Start of RECORDS SHOWN

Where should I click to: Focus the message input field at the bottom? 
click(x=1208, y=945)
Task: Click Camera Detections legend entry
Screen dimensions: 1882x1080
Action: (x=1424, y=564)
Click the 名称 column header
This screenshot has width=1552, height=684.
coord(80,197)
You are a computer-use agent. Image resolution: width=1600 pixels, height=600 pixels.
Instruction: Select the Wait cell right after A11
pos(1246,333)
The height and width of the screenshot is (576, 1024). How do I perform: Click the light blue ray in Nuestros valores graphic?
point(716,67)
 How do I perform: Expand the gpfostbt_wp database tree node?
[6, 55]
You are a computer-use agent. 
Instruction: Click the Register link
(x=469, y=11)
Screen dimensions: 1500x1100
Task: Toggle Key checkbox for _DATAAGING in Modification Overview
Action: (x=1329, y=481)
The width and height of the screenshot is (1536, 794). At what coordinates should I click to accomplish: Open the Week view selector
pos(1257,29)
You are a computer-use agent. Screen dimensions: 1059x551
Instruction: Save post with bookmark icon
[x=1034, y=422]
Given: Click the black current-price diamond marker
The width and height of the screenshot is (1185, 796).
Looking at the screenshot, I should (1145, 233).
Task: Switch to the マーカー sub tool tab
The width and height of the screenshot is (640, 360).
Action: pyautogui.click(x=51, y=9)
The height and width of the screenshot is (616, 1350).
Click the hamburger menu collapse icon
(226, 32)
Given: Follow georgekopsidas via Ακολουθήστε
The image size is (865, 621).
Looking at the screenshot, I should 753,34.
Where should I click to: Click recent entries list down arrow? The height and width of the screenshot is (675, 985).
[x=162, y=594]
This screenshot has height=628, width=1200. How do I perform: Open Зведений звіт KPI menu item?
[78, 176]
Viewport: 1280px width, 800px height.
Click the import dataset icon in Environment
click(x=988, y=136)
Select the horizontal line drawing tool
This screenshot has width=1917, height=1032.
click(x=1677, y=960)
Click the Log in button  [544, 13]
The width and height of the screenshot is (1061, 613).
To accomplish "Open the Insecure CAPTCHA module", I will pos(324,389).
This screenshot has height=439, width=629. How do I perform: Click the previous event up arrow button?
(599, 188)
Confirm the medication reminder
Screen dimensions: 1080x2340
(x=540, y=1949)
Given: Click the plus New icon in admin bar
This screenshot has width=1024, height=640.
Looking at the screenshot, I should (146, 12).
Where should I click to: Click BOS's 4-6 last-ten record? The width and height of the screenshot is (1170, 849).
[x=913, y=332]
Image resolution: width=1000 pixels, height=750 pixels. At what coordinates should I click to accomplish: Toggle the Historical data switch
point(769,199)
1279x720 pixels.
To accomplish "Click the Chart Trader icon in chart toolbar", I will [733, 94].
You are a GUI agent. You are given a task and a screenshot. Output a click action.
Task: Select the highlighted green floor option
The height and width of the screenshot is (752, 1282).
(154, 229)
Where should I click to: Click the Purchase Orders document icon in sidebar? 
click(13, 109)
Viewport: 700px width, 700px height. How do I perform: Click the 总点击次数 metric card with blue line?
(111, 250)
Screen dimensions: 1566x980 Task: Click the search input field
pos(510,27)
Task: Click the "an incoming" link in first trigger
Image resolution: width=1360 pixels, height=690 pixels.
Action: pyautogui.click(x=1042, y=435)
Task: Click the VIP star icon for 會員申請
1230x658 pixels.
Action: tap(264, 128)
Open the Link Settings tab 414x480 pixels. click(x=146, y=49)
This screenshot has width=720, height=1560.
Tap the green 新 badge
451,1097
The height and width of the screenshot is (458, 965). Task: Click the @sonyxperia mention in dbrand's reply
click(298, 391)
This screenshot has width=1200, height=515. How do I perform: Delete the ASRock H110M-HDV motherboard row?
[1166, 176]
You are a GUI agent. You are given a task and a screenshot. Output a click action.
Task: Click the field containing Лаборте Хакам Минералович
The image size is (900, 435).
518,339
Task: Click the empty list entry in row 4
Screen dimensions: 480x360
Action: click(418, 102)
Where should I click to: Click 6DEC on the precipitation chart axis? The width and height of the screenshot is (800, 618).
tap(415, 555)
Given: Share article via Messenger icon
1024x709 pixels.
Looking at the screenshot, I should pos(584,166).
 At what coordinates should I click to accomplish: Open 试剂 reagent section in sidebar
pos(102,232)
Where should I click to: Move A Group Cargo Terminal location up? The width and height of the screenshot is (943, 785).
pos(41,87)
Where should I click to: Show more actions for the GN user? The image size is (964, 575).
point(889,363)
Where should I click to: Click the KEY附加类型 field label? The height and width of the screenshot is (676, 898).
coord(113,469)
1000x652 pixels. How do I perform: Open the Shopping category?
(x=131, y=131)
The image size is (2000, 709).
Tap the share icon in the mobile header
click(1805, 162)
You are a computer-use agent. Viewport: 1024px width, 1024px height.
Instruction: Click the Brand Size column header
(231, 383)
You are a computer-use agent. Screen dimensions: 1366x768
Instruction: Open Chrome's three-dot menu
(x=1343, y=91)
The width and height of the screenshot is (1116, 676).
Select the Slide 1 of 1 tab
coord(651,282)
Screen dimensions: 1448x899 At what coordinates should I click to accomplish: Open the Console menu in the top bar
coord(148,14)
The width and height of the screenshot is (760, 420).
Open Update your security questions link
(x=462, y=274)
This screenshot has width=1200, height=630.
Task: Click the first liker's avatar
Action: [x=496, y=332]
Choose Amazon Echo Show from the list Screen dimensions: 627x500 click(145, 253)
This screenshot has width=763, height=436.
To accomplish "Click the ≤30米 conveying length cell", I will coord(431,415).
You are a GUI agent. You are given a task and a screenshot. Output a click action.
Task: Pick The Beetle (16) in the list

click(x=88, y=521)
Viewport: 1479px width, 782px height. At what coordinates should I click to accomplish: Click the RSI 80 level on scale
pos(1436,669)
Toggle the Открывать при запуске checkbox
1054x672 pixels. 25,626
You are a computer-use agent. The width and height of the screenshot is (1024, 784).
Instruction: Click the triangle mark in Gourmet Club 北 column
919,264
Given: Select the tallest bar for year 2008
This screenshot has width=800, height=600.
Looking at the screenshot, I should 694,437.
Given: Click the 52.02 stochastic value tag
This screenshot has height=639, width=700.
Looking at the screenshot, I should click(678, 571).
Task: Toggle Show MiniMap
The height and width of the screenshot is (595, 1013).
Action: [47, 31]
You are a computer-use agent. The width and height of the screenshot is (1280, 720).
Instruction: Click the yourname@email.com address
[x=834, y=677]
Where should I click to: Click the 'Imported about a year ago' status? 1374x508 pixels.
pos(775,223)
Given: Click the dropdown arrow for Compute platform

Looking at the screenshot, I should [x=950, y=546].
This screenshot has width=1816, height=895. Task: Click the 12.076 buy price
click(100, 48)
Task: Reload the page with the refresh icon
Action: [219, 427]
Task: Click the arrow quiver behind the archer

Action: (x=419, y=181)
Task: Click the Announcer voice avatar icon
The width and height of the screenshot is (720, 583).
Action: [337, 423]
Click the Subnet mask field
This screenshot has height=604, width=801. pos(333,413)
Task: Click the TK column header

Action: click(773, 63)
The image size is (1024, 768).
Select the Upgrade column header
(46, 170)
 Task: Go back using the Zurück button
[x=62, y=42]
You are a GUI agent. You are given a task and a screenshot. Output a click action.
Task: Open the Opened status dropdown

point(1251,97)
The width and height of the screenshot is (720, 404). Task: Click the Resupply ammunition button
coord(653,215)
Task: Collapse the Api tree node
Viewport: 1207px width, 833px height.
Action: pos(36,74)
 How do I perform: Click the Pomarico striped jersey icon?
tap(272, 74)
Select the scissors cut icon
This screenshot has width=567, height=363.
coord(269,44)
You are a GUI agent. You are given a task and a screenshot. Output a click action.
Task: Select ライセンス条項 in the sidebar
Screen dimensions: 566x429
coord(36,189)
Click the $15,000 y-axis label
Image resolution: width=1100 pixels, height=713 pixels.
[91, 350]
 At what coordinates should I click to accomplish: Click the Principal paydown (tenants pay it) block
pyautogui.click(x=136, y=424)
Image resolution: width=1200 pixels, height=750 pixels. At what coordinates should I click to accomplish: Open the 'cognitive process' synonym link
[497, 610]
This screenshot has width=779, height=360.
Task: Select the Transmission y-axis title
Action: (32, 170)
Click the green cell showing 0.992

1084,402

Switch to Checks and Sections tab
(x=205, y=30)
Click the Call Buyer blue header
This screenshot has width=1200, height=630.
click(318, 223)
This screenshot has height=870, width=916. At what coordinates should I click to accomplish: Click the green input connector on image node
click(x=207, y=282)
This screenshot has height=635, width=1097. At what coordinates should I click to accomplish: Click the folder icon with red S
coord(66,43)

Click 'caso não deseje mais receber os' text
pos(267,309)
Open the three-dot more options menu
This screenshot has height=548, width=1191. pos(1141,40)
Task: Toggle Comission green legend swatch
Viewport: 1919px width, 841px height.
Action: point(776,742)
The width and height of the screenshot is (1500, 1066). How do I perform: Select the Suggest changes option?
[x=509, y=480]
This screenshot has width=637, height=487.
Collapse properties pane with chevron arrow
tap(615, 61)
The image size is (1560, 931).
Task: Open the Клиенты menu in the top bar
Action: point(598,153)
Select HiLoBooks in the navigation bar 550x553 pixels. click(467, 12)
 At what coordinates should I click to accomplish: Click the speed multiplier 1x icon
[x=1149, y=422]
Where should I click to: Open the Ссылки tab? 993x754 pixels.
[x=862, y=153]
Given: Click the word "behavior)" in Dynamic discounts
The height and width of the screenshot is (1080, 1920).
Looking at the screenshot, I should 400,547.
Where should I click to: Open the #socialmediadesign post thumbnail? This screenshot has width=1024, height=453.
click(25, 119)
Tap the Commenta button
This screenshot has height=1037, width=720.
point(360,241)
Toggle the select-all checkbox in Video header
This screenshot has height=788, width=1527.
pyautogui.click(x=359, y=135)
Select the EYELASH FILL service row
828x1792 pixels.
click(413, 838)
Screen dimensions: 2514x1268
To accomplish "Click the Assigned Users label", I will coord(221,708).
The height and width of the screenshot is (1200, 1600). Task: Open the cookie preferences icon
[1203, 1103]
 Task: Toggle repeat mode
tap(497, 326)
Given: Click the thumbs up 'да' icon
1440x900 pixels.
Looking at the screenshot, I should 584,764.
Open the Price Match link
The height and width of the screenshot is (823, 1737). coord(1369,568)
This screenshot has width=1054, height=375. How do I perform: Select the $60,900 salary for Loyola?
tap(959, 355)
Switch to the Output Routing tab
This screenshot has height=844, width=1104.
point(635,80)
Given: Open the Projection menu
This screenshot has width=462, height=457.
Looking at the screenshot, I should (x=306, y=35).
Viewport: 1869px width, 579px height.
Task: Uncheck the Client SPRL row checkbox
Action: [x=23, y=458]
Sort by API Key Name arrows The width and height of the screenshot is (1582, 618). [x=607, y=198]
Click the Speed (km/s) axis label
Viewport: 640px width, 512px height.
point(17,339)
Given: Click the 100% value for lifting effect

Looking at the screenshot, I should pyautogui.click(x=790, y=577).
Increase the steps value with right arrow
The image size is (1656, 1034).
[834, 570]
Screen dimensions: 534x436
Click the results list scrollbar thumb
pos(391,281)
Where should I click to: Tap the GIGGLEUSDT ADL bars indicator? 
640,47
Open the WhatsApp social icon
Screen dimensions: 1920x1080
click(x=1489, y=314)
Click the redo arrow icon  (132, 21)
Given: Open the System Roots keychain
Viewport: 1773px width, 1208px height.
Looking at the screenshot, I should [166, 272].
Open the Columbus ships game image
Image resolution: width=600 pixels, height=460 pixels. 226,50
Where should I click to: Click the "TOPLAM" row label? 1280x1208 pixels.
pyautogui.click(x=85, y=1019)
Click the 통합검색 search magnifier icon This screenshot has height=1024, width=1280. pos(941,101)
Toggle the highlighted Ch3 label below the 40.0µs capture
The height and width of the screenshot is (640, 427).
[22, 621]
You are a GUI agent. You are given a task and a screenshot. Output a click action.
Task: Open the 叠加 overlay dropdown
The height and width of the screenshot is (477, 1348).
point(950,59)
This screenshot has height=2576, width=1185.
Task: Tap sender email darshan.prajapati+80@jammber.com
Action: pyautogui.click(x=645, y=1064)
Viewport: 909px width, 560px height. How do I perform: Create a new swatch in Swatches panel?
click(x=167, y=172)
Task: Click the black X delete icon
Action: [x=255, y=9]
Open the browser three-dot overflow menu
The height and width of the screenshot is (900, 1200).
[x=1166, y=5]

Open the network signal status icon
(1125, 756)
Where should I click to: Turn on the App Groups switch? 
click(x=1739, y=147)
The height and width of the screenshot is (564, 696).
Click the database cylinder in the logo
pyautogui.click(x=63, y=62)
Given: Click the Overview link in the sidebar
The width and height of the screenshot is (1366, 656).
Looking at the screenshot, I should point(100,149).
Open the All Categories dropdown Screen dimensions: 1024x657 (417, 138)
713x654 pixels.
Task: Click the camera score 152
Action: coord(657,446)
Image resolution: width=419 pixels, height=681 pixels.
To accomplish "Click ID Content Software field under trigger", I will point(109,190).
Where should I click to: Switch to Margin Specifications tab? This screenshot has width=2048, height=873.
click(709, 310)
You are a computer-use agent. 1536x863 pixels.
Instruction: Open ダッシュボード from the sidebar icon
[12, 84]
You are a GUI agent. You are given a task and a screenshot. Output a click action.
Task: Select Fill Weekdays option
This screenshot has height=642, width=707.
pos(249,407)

End of RECORDS SHOWN

* **WORK INSTRUCTIONS**
Pull every line containing the word "entry" out of the entries above.

* **REPLY TO THE EXERCISE**
Task: Click Camera Detections legend entry
Task: Click the empty list entry in row 4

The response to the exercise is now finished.